Because no uniformly reliable distinguishing characteristics allow prediction of the complications that may develop in an infant or young child with Joubert syndrome, a number of annual evaluations are recommended:

  • Pediatric and neurologic evaluation and monitoring of growth, sexual maturation, breathing (including apnea symptoms), and motor function
  • Neuropsychological and developmental evaluation and testing, as appropriate
  • Ophthalmologic evaluation for visual acuity, tracking ability, and development of retinal dystrophy
  • Abdominal ultrasound examination for evaluation of possible liver and kidney abnormalities
  • Liver function tests
  • Evaluation of renal function: measurement of blood pressure, serum concentrations of BUN and creatinine, CBC, and assessment of first-morning void urinalysis

Agents and circumstances to avoid

Individuals with renal impairment should avoid nephrotoxic medications such as nonsteroidal anti-inflammatory drugs.

Individuals with liver impairment should avoid hepatotoxic medications.

Joubert syndrome prognosis

The prognosis for infants with Joubert syndrome depends on whether or not the cerebellar vermis is partially developed or entirely absent, as well as on the extent and severity of other organ involvement, such as the kidneys and liver. Some children have a mild form of the disorder, with minimal motor disability and good mental development, while others may have severe motor disability, moderate impaired mental development, and multi-organ impairments. Some patients may have a shortened lifespan due to complications of the disease, including kidney or liver abnormalities.

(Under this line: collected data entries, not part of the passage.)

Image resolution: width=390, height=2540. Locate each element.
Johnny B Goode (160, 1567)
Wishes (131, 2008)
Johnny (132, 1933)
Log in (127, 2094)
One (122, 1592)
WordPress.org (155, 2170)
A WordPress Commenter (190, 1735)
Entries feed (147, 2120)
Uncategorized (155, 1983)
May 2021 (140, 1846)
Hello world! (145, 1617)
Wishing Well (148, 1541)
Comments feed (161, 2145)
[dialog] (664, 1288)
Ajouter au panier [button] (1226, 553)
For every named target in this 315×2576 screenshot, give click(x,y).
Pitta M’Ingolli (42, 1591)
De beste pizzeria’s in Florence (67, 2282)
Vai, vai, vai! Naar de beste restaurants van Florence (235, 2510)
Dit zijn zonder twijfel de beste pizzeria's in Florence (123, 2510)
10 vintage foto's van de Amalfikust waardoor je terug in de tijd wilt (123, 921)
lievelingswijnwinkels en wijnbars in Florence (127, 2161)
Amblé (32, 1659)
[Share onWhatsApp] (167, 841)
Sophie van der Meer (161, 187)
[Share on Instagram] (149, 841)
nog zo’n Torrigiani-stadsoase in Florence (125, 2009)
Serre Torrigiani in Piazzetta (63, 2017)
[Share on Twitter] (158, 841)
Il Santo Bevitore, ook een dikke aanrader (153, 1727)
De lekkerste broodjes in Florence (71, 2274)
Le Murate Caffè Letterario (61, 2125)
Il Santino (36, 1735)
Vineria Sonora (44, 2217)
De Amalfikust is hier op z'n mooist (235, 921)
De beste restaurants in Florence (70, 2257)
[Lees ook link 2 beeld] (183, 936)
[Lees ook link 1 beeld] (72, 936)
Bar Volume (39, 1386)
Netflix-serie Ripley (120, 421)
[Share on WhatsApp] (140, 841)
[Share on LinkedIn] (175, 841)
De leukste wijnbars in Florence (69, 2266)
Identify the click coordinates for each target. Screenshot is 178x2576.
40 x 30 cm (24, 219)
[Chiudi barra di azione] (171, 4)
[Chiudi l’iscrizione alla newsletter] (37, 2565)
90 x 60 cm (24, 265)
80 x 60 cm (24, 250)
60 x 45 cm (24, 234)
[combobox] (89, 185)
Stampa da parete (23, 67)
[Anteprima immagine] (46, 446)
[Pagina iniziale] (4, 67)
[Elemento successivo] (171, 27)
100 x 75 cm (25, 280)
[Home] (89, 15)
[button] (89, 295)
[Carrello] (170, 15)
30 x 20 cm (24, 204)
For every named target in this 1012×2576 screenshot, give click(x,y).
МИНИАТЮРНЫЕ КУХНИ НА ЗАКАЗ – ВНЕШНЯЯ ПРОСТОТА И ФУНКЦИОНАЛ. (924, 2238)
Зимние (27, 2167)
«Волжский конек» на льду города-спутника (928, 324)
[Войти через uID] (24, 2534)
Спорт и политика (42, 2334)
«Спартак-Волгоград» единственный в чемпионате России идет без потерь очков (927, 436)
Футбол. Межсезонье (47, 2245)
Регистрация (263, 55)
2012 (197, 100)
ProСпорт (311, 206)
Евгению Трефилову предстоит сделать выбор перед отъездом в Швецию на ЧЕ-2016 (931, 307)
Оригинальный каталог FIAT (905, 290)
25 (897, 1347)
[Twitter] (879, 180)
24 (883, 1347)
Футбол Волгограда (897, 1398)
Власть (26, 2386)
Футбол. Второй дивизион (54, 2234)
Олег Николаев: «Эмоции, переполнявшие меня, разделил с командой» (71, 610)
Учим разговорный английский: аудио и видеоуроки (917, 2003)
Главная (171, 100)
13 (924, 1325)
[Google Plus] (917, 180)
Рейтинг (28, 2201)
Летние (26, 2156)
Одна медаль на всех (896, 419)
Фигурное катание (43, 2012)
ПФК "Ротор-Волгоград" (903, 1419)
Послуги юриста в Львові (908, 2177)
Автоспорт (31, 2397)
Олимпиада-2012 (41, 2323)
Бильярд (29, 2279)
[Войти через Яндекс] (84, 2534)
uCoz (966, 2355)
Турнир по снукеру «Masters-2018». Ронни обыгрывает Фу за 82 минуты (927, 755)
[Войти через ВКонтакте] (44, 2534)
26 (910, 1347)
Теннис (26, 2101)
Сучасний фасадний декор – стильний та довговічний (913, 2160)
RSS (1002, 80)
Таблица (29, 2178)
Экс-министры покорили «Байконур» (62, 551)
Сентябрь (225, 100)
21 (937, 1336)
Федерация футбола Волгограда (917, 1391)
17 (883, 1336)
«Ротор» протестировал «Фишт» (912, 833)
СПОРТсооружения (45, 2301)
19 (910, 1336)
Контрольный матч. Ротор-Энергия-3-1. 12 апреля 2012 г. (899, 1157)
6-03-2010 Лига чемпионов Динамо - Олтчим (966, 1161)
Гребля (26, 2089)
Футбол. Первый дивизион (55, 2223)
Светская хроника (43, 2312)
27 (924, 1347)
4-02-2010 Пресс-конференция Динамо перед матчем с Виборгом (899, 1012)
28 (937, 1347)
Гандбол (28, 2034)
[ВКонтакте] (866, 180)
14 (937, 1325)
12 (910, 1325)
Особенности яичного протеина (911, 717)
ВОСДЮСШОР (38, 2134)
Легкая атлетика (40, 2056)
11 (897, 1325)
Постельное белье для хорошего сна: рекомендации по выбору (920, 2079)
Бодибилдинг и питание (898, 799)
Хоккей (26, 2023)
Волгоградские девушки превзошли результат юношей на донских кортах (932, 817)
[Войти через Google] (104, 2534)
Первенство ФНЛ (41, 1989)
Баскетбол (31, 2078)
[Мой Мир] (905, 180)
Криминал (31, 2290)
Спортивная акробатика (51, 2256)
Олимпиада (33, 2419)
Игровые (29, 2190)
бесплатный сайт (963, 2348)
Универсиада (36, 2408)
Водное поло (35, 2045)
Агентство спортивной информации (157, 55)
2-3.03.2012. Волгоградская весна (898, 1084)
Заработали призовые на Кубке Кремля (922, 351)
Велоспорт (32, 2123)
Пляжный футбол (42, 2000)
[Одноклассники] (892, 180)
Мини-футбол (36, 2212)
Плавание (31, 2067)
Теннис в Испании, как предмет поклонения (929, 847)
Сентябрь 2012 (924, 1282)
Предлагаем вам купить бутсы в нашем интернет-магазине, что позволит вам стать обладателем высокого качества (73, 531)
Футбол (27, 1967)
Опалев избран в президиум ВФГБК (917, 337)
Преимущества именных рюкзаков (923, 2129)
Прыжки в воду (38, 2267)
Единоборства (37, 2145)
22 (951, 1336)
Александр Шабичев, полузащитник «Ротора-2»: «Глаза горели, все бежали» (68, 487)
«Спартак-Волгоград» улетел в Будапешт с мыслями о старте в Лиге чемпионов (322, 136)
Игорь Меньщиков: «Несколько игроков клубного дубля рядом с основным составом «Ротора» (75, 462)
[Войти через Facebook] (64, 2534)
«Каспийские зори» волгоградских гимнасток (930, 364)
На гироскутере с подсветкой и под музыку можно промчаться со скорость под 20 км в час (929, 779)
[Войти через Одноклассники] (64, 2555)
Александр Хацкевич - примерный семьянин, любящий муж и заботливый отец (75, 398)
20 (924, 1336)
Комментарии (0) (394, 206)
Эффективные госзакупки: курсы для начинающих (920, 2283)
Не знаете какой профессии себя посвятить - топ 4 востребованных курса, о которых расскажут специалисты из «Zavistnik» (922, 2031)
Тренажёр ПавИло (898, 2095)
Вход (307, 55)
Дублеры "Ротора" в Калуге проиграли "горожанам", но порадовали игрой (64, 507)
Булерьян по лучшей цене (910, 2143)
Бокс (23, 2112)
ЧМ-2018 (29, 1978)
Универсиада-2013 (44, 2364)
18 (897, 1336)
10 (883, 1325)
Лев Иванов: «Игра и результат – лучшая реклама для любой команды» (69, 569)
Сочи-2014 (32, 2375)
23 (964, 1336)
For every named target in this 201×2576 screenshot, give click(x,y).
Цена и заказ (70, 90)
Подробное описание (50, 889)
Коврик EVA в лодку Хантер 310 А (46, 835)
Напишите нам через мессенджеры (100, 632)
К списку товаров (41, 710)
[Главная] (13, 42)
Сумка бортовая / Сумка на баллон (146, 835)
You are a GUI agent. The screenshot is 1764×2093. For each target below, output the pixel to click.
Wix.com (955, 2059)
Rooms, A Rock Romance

Little is known about mortality in Joubert syndrome. After the first months of life, Joubert syndrome prognosis varies considerably among Joubert syndrome subgroups, depending on the extent and severity of organ involvement 36. A wide range of central nervous system (brain and spinal cord) malformations are described in association to the molar tooth sign (MTS) that can dramatically affect the clinical outcome and prognosis of patients with Joubert syndrome 36. These include hydrocephalus, cystic enlargement of the posterior fossa, abnormalities of the corpus callosum, white matter cysts, hypothalamic hamartoma, and absence of the pituitary gland 106, 107, 108, 109. Abnormal migration defects, mainly periventricular nodular heterotopia, and cortical organization defects such as polymicrogyria have also been reported 110, 111. Patients with these brain malformations present a higher incidence of epilepsy, which is otherwise a rare feature of Joubert syndrome 110, 108. A small number of cases present with occipital (meningo) encephalocele of variable severity 112, 113, 31.

Poretti et al 114 reported that neuroimaging may predict the neurodevelopmental outcome, as a high degree of vermis hypoplasia was found to correlate with worse prognosis. In the University of Washington cohort, 40 of 565 patients with Joubert syndrome were deceased, mainly due to extra‐neurological involvement, such as kidney disease or liver fibrosis 115. The underlying genetic defects had been identified in 80% (32/40) of the deceased cohort. Although the numbers were too small for any statistical analyses, six of nine individuals with biallelic variants in CEP290 had died from complications of kidney disease, while two of the three with molecular defects in TMEM67 had died from liver fibrosis, and all three individuals with TCTN2‐related Joubert syndrome died from respiratory complications. Therefore, a close monitoring of these issues should be considered in patients with these additional risk factors 78.